指示 1 :: 列車非常停止スイッチについての出典では、付勢手段は動作部材をどの位置へと付勢するか。
指示 2 ::
次の(a)〜(c)が列車非常停止スイッチについての出典と合うかどうかを判定せよ。それぞれ「はい」か「いいえ」で答え、決め手となる出典の語句をそのまま引用すること。
(a) ロック機構は、動作部材を第1の位置において保持する。
(b) 解除機構は、非常停止ボタンの押下操作を受けて、ロック機構による動作部材の保持状態を解除する。
(c) 移動機構は、付勢手段の付勢力を利用して動作部材を第2の位置へと移動させる。
指示 3 :: 列車非常停止スイッチについての出典を、最後の文の後から書き継げ。

出典 ::
本項に記載の列車非常停止スイッチは、保持機構が、付勢手段、ロック機構、解除機構及び移動機構を含むものである。付勢手段は、動作部材を発報状態を示す第1の位置へと付勢し、移動機構は、復帰ボタンの押下操作を受けて、付勢手段による付勢力に逆らって、動作部材を第1の位置から監視状態を示す第2の位置へと移動させる。又、ロック機構は、動作部材を第2の位置において保持し、解除機構は、非常停止ボタンの押下操作を受けて、ロック機構による動作部材の保持状態を解除する。
【0014】
すなわち、動作部材は、ロック機構により第2の位置に保持された状態から、非常停止ボタンが押下操作されて解除機構を介して保持状態が解除されると、付勢手段の付勢力によって第2の位置から第1の位置へと移動される。更に、動作部材は、第1の位置にある状態で復帰ボタンが押下操作されると、移動機構を介して第1の位置から第2の位置へと移動された後、ロック機構により第2の位置に保持されるものである。本項に記載の列車非常停止スイッチは、上記のような具体的な構成によって、動作部材を利用した発報状態及び監視状態の機械的な保持を、より確実に行うものである。

項目の抜粋 ::
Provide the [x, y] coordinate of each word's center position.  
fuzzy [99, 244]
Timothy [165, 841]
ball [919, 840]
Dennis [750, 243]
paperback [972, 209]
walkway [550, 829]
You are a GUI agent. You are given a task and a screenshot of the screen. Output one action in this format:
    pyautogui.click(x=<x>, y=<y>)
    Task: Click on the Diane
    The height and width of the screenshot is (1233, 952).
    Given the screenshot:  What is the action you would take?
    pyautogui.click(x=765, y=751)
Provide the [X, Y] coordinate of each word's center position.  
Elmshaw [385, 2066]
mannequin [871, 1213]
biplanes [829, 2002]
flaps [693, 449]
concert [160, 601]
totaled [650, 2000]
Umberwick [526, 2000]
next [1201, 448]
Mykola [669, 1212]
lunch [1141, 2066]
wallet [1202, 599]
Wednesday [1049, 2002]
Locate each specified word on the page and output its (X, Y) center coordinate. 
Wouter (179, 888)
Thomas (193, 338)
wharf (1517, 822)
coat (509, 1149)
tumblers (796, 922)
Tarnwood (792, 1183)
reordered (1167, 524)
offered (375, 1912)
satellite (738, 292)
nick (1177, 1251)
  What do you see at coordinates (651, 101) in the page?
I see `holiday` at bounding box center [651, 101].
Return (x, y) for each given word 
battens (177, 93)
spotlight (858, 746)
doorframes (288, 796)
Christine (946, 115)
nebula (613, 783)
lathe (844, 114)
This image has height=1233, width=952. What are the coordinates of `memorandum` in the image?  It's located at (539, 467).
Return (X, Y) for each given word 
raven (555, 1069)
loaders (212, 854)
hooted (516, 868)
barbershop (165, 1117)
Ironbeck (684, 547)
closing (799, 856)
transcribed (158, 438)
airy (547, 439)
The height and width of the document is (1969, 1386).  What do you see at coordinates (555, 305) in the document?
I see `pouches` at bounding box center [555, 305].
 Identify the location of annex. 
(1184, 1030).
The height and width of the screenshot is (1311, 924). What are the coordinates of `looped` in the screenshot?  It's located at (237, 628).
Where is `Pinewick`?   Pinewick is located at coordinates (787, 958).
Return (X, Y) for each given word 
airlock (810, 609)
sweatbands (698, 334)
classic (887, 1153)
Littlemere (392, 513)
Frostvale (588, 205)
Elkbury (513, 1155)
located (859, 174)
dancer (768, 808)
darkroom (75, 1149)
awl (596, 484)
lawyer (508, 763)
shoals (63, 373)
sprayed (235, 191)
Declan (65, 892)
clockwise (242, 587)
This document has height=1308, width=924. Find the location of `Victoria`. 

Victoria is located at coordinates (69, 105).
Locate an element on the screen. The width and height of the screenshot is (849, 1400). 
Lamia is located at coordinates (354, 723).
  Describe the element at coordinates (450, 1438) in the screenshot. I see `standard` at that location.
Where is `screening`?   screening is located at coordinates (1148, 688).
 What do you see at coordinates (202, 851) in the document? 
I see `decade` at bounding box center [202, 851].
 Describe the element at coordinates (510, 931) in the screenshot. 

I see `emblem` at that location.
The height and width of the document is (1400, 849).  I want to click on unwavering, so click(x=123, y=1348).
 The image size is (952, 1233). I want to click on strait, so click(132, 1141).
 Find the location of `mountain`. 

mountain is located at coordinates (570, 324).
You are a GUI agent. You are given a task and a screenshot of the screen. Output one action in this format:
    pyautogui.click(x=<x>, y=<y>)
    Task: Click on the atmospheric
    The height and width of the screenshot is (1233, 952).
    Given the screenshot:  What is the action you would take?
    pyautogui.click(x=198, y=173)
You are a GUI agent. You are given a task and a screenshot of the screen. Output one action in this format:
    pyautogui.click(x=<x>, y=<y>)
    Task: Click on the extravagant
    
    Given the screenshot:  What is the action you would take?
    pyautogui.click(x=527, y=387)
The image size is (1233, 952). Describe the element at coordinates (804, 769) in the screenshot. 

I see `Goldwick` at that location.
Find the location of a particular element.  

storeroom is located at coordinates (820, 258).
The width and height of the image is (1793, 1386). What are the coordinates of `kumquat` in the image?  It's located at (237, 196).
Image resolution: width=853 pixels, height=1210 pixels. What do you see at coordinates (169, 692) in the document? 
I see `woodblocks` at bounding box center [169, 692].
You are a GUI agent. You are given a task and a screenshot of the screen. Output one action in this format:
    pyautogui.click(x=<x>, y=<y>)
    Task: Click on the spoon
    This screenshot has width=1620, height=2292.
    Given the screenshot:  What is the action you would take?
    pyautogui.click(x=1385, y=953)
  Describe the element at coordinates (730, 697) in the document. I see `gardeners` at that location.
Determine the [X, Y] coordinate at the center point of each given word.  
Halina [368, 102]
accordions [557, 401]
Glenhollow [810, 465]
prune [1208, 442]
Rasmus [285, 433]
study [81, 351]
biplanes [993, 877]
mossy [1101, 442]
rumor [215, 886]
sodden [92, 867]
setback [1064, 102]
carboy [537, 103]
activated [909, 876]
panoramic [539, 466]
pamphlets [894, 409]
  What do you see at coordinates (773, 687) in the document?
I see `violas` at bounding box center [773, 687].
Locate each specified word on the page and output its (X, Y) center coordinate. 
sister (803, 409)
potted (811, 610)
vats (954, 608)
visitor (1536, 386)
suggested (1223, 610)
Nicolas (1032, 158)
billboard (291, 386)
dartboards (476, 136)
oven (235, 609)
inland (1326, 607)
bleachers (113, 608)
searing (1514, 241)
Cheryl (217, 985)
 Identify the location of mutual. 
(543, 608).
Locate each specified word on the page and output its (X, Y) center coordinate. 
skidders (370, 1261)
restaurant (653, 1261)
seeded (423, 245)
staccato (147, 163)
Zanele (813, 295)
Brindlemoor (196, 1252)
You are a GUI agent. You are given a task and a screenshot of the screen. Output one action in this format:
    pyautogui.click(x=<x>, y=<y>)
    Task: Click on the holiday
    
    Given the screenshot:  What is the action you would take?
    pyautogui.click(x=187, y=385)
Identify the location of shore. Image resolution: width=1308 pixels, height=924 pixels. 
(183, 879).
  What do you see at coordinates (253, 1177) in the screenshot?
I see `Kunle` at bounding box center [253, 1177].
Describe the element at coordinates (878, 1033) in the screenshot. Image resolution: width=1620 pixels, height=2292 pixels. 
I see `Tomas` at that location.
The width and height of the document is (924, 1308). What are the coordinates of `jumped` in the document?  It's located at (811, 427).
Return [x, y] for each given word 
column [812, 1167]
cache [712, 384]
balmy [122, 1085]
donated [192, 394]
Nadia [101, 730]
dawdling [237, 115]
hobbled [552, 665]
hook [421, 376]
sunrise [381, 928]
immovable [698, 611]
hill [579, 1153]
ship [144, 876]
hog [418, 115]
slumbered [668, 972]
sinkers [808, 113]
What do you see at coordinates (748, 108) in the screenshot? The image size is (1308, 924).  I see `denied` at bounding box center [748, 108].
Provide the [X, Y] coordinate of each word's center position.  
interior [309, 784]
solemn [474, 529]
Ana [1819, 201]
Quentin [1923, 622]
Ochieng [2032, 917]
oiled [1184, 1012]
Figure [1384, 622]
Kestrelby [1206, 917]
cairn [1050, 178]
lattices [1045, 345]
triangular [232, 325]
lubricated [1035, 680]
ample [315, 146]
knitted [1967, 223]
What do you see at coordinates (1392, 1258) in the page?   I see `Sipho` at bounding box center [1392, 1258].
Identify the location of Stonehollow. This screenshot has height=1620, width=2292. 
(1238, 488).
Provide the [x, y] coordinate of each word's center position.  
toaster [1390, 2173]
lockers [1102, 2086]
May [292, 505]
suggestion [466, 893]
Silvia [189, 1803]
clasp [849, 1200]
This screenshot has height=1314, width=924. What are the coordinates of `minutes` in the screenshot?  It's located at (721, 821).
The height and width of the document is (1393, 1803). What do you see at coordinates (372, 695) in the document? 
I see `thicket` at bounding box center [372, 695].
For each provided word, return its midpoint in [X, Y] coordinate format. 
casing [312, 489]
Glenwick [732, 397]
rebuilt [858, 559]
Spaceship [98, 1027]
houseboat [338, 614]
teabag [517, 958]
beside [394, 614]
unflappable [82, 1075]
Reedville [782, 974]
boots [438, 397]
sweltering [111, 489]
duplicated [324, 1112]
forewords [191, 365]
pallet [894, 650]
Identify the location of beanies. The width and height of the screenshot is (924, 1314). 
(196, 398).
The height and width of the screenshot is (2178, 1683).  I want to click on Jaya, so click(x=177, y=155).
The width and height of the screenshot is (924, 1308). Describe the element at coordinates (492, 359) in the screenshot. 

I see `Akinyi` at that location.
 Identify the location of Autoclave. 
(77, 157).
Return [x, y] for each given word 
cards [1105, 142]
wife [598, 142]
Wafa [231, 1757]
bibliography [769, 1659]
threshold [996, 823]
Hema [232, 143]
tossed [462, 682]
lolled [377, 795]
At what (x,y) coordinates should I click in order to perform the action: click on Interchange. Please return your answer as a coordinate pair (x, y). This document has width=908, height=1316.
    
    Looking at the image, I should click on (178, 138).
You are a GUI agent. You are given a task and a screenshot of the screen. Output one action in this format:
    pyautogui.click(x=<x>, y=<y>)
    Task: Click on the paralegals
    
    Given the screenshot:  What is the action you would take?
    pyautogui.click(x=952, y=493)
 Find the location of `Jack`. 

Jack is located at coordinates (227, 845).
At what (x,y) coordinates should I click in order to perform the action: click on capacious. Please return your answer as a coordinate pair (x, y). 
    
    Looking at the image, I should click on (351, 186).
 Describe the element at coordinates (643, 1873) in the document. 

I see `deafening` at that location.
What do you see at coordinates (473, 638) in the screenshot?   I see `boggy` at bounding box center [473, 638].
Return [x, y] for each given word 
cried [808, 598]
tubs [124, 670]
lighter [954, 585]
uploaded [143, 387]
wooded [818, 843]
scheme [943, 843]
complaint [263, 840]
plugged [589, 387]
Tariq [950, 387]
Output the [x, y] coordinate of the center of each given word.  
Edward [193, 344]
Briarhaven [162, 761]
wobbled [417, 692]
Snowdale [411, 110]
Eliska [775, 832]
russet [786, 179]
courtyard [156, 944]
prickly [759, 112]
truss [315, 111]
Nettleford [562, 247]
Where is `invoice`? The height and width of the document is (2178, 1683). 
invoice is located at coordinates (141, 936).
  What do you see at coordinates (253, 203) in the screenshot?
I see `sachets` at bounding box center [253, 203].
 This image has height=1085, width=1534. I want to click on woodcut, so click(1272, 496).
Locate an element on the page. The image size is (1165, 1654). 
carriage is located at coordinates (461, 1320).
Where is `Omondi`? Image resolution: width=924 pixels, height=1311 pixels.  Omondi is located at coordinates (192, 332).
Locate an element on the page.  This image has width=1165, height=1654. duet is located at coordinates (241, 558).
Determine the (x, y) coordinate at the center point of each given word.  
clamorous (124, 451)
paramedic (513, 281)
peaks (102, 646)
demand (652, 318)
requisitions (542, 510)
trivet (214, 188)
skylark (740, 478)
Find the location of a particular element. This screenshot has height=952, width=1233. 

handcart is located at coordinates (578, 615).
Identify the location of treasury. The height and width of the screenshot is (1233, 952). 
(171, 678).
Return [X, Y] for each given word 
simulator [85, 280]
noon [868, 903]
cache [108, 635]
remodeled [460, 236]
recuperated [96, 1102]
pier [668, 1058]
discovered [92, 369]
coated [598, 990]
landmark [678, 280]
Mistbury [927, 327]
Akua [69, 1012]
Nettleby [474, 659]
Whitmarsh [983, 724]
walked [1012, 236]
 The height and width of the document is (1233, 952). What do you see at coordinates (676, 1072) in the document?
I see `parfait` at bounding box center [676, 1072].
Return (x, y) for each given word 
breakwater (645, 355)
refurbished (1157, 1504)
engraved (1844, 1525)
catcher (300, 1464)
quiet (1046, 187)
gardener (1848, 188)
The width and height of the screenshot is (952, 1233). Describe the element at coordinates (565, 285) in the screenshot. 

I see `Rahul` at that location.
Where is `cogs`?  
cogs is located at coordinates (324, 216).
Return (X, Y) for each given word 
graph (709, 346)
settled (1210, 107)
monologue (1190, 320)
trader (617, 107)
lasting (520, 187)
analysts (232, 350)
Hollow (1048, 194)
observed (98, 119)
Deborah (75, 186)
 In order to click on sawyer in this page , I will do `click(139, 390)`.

出力結果 1 :: 発報状態を示す第1の位置へと付勢する。

出力結果 2 ::
(a) いいえ。「ロック機構は、動作部材を第2の位置において保持し」
(b) はい。「解除機構は、非常停止ボタンの押下操作を受けて、ロック機構による動作部材の保持状態を解除する」
(c) いいえ。「付勢手段による付勢力に逆らって、動作部材を第1の位置から監視状態を示す第2の位置へと移動させる」

出力結果 3 ::
【0015】
(4)上記(3)項において、前記ロック機構は、前記動作部材に設けられたロック孔と、前記第2の位置にある前記動作部材の前記ロック孔に先端が挿入されることで、前記動作部材を前記第2の位置に保持するロックピンと、前記ロックピンを前記ロック孔に対する挿通方向へと付勢するコイルバネと、を含み、前記解除機構は、押下操作に伴う前記非常停止ボタンの移動を、前記ロックピンの前記ロック孔に対する引き抜き方向への移動に変換するカム機構を含み、前記移動機構は、前記動作部材が取り付けられ、回転によって前記動作部材を移動させる軸部と、押下操作に伴う前記復帰ボタンの移動を、前記動作部材を前記第1の位置から前記第2の位置へ移動させる回転方向への、前記軸部の回転運動に変換する変換機構と、を含み、前記付勢手段は、前記軸部に挿通された状態で、一端側が固定されると共に、他端側が前記動作部材に接触して前記第1の位置へと付勢する、ねじりバネを含む列車非常停止スイッ
チ。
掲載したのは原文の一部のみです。